*** Opening TASK INPUT ***

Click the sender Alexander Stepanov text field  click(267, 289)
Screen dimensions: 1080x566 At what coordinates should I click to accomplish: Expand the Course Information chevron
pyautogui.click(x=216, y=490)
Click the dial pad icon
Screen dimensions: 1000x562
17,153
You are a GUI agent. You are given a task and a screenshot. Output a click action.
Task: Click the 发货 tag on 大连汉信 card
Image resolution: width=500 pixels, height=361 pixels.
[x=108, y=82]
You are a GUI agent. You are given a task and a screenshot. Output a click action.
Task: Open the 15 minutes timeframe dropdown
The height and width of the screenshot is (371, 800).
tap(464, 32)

*** Closing TASK INPUT ***

THE TASK →
The line containing "The height and" and all lines after it, through the last line of the data, should be retyped exactly.

ANSWER SECTION →
The height and width of the screenshot is (371, 800).
tap(464, 32)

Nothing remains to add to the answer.